Joanna Kopcińska, the Polish government’s press spokesperson has welcomed Eurostat and Oxfam findings on Poland’s efforts to combat social exclusion.
“This is practical proof of the effectiveness of our social policies and economic development policies ... Poland has at last begun to combat social exclusion” Ms Kopcińska said, praising the direction given to the government by Prime Minister Mateusz Morawiecki.
Putting the constitution into practice
The press spokesperson emphasized that the principle objective of the Law and Justice (PiS) government was the practical application of the principle of a social market economy enshrined in Poland’s constitution.
“We are having real success in realizing our objective and this is confirmed by independent international organizations in their analysis. The first was a report by Oxfam which ranked Poland as coming first in terms of devoting financial resources to combat social inequalities. Then we have the Eurostat data which shows Poland achieving a historic fall in children’s poverty from 24 percent to 18 percent.”
Oxfam, the global humanitarian charity combating hunger, published its ranking of countries fighting inequality based on the “Commitment to Reducing Inequality Index”. The index is based on indicators covering 157 countries which measures government actions concerning social expenditure, taxation and labour rights.
According to the Oxfam ranking Poland came first in terms of social spending, however it came a distant 114th in terms of taxation. In respect of labour rights the country came 33rd. Its overall rating considering all indicator was 20th.
According to Eurostat the number of children affected by poverty has fallen from 24 percent to 17.9 percent in a single year. This represents a fall by six per cent, the highest achieved by Poland in Eurostat records.
Poland’s Office of Statistics (GUS) reports that in 2017 the number of people living in poverty fell from 4.9 to 4.3 percent. GUS attributed the fall to the rise in incomes, the fall in unemployment and the social transfers made via the universal child benefit 500+ programme (500 PLN per month for every second and further child).
Welcome boost before polling day
The findings of the two independent international bodies are particularly welcome for the Polish government as they come just a matter of days before all-out local government elections due on 21 October and the coming European and Polish Parliamentary elections in 2019.
They emphasize that the government has been able to deliver on its election promises and that the policies are having a real social impact for individuals and their families. This has not happened at the cost of economic growth. Poland’s GDP is rising at a steady annual rate of five per cent, incomes are rising by an average of just over 7 percent and the annual budget deficit in proportion to GDP is falling year.
Tax yields have been rising, especially those from VAT and corporate income tax. The rise in revenues has meant that the the social spending could be funded without excessive borrowing or rises in tax rates.
The feel-good factor has undoubtedly helped to keep the poll ratings of the current ruling party. These have been consistently high since coming into office. It is averaging more than 40 percent among decided voters, well ahead of its main opposition rival.
There are risk factors for the continuation of these positive trends which the Polish government will be keenly aware of. The first is any economic slow-down in the Eurozone. Poland is a major exporter of goods and would be affected by falling orders. That slow-down could translate into a stall in the rise of incomes resulting in a sluggish domestic market.
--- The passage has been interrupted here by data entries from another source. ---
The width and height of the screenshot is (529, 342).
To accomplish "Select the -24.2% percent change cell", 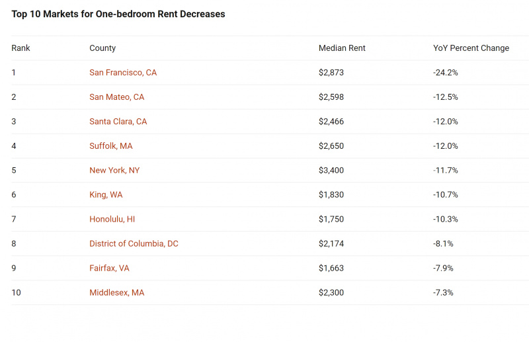I will (x=445, y=73).
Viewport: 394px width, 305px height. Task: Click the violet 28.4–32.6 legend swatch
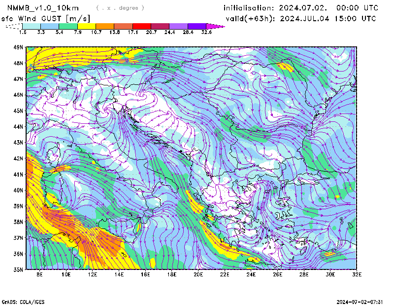click(x=197, y=26)
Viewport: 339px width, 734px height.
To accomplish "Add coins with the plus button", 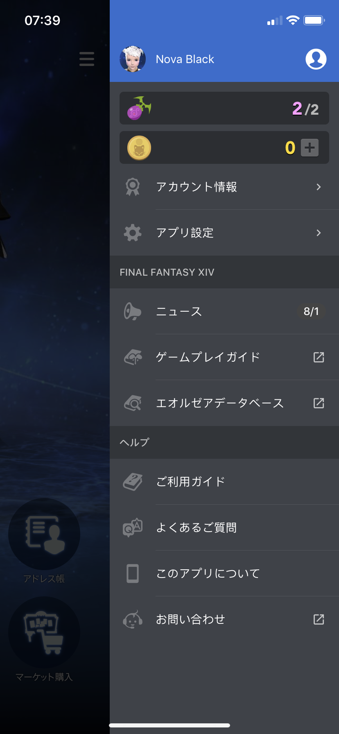I will 310,147.
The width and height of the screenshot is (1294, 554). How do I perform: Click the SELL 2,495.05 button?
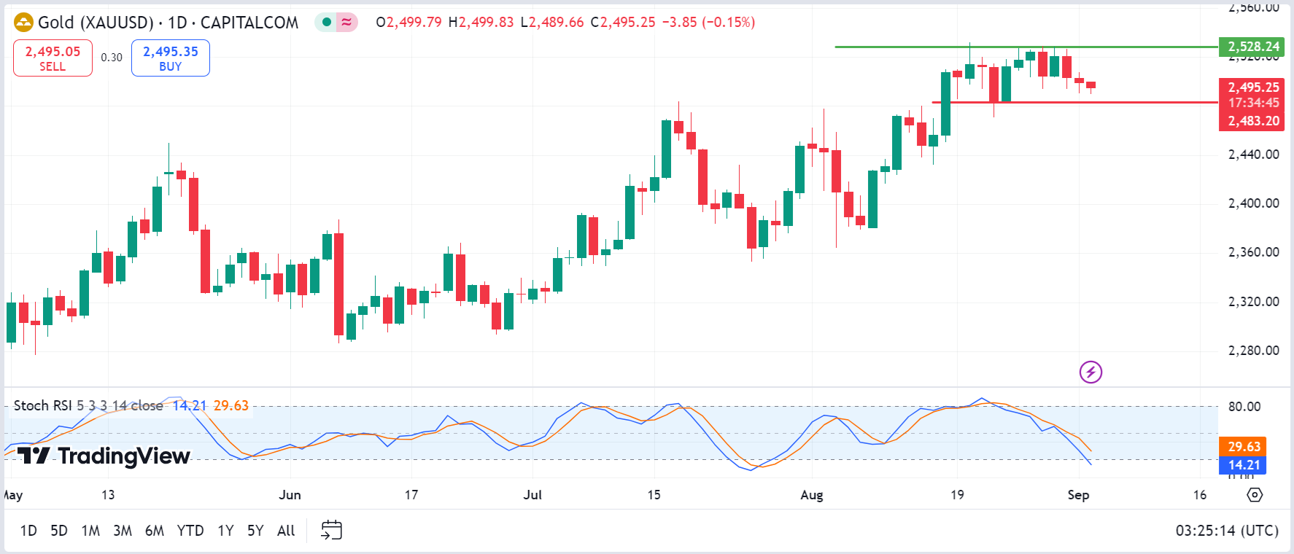point(53,58)
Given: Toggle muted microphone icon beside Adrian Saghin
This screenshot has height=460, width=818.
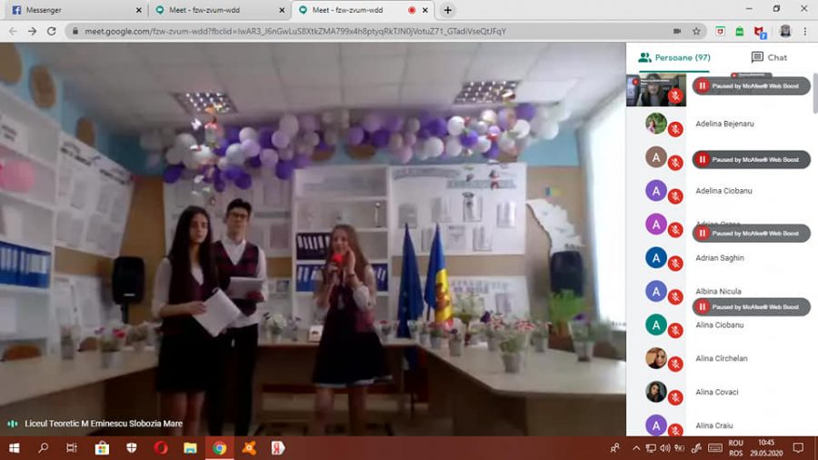Looking at the screenshot, I should pos(675,264).
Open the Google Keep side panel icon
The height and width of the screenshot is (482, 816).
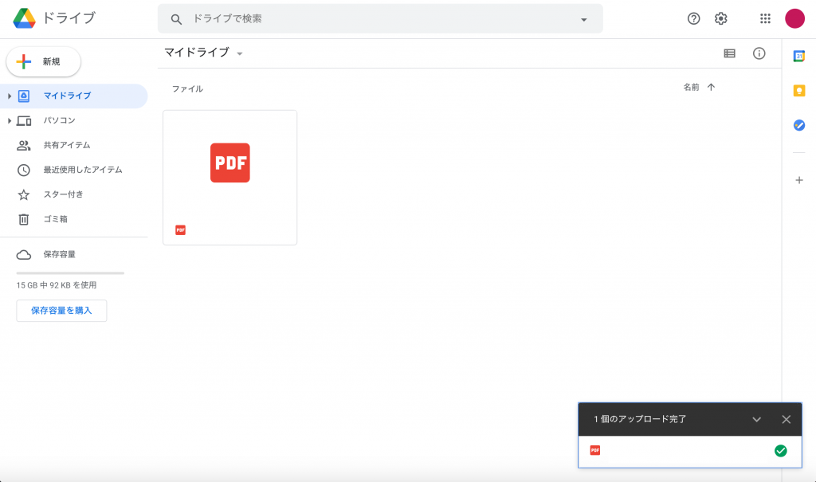[x=799, y=91]
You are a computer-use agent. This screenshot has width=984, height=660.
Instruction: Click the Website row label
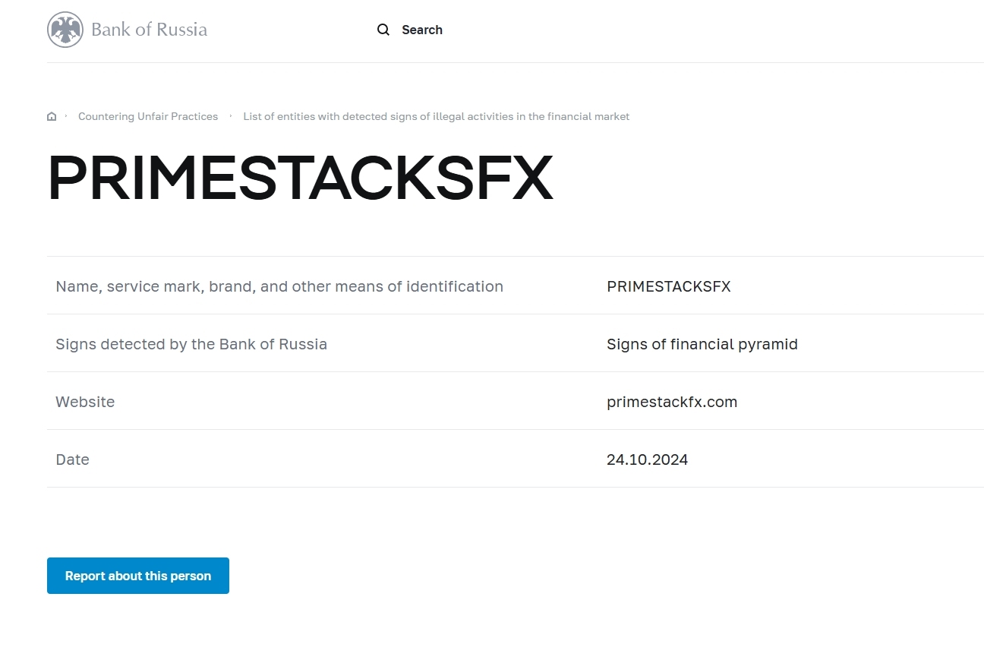tap(85, 402)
If, as a result, revenues for the state budget start falling and the future EU budget sees a major drop in funding compared with the current financing period, the country could find itself having to limit or even reduce its social spending commitments. Any reduction in entitlements is always political dynamite for any government.
Shoo-in for the election season?
However, these are all medium or long-term risks, unlikely to kick in before the current election marathon is completed in 2020 with the Presidential elections. But governments in Poland have lost power more often as a result of scandals and splits than economic or social policy factors.
Economic success is no guarantee of electoral success because attitudes towards the economy and one’s position on the income scale are not key indicators in determining electoral behaviour in Poland. Poland’s past history (especially that of the communist period), attitudes towards the Catholic church and moral or axiomatic issues seem to be more important in determining the way voters behave.